We evaluated OpenSearch with the k-NN plugin, Pinecone, and pgvector. For our scale — roughly 2M vectors — pgvector on a db.r7g.large was 83% cheaper per month than a comparable Pinecone index and eliminated an additional managed service from the stack. Query latency at p95 was 38ms with an HNSW index, well within our 200ms budget.

The real win: our structured metadata (carrier ID, contract version, effective date) could be filtered using standard SQL predicates before the vector search, which neither Pinecone nor OpenSearch handled as cleanly without additional plumbing.

Production lessons

Latency budget

Our end-to-end target was under two seconds for a diagnosis. Bedrock inference for Claude 3 Sonnet typically runs 900ms–1.4s for our prompt sizes. That left us roughly 600ms for retrieval, reranking, and prompt assembly. We had to be aggressive: top-k=5 (not 10), no reranker in the hot path, and prompt templates pre-compiled at startup.

Hallucination surface

The model would occasionally cite SLA thresholds with high confidence that weren't in the retrieved context — it was completing from training knowledge. We addressed this with two changes: an explicit system prompt instruction ("only cite figures present in the provided context documents") and a post-processing step that validates every numeric claim in the response against the retrieved chunks using regex matching.

"The model's confidence is not the same as factual grounding. Treat them as separate signals."

Cost model

At launch we were naively embedding every inbound event, including heartbeat pings with no diagnostic value. Filtering those at the ingest layer reduced our Titan Embeddings spend by 61%. Rule of thumb: embeddings are cheap per call but expensive at volume — filter aggressively before you embed.

What we'd do differently

We'd invest earlier in an evaluation harness. We built ours in week four, after we'd already made several chunking decisions we later reversed. Having even a small golden dataset of 50 question/answer pairs from week one would have made those decisions data-driven rather than intuition-driven.

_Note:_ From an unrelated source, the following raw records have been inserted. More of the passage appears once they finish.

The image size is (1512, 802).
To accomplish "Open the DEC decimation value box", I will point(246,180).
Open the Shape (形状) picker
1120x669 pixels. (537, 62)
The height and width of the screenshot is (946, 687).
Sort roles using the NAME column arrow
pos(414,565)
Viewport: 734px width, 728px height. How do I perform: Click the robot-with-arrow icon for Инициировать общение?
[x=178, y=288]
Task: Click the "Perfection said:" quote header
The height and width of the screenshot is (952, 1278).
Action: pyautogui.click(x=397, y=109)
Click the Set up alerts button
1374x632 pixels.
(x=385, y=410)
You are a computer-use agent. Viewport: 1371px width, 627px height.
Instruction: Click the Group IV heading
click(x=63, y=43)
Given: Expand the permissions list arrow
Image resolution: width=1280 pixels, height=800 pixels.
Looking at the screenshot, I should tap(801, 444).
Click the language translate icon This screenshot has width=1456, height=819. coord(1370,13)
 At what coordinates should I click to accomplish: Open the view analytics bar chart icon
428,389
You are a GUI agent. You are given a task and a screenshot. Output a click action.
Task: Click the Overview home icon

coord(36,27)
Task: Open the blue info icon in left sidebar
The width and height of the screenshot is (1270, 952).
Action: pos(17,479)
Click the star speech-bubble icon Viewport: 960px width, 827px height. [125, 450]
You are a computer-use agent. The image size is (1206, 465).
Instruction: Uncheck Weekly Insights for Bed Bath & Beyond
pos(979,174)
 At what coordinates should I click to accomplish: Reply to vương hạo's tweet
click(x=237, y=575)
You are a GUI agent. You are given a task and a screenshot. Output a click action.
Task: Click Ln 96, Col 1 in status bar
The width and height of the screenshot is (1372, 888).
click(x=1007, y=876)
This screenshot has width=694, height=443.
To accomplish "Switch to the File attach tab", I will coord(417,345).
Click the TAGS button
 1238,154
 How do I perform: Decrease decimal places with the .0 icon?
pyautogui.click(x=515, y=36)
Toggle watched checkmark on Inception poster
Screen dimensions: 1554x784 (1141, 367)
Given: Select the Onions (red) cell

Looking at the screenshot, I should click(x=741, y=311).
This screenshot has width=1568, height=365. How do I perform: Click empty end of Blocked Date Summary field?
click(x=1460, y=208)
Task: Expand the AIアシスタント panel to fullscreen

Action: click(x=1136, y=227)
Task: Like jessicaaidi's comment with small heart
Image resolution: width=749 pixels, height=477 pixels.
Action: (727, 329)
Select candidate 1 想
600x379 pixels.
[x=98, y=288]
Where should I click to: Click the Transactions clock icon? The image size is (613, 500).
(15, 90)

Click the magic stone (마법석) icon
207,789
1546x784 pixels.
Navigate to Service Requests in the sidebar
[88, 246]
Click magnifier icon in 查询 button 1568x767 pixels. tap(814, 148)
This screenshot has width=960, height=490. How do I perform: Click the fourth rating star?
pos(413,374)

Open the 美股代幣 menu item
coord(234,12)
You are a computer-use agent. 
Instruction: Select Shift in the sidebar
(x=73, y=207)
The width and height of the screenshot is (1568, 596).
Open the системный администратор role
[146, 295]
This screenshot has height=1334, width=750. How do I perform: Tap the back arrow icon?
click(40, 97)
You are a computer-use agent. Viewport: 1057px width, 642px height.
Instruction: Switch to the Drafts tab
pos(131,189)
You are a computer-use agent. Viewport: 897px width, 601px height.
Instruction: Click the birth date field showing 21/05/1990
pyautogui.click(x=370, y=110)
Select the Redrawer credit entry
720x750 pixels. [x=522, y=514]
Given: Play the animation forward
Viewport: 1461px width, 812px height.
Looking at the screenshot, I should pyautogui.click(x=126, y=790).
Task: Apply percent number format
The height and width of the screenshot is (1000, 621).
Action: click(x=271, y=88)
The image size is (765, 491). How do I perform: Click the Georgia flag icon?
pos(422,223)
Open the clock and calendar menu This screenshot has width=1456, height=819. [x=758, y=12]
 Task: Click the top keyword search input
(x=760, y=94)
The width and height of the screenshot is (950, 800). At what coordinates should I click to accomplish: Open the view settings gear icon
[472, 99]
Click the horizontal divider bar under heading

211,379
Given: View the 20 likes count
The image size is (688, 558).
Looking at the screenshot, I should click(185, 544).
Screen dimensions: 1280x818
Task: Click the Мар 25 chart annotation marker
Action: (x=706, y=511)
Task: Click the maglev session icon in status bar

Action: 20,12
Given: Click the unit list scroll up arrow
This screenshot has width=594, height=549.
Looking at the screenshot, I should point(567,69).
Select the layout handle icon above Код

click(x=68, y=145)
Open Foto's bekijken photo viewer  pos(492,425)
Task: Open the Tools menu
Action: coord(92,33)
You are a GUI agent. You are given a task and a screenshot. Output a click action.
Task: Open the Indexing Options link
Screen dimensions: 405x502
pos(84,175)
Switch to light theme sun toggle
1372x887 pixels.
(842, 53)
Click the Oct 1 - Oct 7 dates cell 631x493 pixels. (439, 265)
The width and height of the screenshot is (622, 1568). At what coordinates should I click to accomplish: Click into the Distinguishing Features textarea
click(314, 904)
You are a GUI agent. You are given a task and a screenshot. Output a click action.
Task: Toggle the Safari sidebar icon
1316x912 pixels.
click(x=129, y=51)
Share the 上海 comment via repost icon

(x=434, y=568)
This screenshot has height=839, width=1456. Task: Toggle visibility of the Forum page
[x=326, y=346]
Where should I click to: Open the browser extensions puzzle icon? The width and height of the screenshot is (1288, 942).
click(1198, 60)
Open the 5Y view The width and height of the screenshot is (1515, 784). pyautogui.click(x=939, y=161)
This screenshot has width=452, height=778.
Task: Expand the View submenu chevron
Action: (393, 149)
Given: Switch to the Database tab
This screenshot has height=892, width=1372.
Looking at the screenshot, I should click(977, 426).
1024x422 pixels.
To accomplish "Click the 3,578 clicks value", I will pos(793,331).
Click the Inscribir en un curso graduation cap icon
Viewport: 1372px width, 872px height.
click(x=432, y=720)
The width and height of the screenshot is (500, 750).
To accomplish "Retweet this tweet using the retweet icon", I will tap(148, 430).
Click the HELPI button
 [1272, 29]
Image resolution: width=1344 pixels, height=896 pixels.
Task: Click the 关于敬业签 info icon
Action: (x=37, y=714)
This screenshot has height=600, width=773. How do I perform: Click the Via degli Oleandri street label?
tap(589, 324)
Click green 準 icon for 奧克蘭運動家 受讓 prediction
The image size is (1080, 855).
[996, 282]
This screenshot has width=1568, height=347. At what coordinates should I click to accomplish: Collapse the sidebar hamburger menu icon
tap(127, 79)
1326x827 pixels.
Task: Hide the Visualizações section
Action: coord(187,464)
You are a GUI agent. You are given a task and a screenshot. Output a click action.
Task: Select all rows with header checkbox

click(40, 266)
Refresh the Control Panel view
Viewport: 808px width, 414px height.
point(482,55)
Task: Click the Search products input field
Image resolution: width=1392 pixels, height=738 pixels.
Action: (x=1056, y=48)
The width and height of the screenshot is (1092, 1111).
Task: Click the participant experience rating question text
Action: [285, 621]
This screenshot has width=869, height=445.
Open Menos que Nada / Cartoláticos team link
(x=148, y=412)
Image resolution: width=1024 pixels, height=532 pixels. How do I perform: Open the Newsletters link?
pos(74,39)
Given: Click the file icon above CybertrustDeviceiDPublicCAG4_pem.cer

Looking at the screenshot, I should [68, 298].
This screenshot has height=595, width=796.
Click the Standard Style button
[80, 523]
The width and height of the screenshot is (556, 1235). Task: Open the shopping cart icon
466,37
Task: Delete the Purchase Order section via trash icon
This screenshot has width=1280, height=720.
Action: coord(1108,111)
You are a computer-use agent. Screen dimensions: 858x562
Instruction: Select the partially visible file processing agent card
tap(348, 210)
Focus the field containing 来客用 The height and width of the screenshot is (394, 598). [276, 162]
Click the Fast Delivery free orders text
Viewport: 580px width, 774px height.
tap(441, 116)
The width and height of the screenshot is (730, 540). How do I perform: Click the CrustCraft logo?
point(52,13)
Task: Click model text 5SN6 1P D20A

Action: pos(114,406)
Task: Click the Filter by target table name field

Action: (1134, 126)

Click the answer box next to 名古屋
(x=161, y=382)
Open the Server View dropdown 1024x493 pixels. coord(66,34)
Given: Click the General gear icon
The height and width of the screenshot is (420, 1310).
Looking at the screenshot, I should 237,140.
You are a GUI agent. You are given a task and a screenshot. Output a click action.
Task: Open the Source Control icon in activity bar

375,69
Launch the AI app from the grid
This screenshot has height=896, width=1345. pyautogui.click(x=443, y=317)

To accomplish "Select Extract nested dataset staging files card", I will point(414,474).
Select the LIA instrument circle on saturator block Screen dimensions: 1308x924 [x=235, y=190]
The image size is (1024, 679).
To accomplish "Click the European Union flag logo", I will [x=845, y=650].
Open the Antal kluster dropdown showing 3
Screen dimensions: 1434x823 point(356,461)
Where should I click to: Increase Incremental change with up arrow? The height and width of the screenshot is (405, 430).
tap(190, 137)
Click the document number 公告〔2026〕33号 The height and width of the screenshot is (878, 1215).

We'd also separate the retrieval service from the orchestration service earlier. Running both in the same Spring Boot instance made local development fast but created a deployment coupling that slowed us down in the final weeks when retrieval needed to scale independently of the agent logic.

Five things to take away

  1. Chunk at semantic boundaries, not token budgets — especially for legal documents.
  2. pgvector + SQL predicates beats a dedicated vector DB at moderate scale and a fraction of the cost.
  3. Build your evaluation harness in week one, not week four.
  4. Filter before you embed — heartbeats and noise inflate cost with no retrieval benefit.
  5. Model confidence ≠ factual grounding. Validate numeric claims post-generation.